**Work to be completed:** Report every line of the records beneath this task that holds the string "will".

▬▬▬

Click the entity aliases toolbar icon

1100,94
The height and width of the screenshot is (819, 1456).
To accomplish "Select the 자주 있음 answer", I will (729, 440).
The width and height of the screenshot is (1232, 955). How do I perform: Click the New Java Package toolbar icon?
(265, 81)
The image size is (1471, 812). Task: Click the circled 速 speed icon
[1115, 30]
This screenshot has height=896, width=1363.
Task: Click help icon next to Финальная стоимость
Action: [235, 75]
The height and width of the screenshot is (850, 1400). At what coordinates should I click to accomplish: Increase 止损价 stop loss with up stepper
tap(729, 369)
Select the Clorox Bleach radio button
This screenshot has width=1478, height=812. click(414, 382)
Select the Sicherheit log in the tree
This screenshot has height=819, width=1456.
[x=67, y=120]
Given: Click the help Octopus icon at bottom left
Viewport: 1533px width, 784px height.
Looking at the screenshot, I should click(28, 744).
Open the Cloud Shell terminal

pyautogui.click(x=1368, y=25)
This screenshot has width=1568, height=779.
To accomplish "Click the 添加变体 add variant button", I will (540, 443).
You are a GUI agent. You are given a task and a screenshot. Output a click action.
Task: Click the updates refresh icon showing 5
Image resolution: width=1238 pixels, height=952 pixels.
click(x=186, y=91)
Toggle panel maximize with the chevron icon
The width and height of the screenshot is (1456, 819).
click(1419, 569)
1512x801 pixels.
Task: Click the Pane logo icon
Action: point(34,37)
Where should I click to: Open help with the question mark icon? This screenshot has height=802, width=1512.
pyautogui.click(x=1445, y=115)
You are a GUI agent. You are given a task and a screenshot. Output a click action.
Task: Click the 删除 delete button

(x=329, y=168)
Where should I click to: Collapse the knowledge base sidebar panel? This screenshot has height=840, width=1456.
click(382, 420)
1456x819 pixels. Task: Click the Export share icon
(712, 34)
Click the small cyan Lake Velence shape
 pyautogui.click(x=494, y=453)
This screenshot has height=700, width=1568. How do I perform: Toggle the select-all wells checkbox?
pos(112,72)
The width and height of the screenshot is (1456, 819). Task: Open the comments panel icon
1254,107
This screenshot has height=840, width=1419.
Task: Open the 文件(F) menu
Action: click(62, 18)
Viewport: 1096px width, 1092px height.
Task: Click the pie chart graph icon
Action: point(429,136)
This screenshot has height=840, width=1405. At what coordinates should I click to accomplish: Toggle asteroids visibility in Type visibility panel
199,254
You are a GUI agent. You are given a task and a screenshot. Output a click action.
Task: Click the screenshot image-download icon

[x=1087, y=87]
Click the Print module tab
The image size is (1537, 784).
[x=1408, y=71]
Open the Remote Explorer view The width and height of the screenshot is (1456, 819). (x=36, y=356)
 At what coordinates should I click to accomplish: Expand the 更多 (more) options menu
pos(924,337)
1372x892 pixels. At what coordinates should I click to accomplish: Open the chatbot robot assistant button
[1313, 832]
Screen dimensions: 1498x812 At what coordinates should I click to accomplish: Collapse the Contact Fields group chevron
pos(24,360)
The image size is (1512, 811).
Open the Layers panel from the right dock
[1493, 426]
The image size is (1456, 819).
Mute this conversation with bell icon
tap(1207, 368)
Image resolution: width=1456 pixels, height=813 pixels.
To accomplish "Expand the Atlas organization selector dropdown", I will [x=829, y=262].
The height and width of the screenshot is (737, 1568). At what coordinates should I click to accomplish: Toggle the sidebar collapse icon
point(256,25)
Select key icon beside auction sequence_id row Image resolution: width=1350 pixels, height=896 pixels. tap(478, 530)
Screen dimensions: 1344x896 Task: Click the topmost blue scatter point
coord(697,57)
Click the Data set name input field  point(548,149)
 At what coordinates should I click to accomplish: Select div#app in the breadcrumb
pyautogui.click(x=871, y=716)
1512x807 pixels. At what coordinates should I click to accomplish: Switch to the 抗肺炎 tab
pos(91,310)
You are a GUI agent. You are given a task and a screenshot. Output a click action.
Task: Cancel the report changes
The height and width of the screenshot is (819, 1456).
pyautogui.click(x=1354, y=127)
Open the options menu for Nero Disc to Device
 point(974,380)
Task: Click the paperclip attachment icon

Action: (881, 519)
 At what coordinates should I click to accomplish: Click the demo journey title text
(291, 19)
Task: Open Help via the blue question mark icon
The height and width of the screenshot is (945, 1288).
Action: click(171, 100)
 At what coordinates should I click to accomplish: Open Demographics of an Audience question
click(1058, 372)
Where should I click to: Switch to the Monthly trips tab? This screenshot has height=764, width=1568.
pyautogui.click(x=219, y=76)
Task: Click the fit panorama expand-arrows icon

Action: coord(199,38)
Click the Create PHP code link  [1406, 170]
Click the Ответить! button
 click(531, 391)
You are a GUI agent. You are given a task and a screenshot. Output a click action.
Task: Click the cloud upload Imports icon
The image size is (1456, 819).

▬▬▬

**Written response:**
To accomplish "Select the 자주 있음 answer", I will (729, 440).
To accomplish "Click the 添加变体 add variant button", I will (540, 443).
To accomplish "Expand the Atlas organization selector dropdown", I will [x=829, y=262].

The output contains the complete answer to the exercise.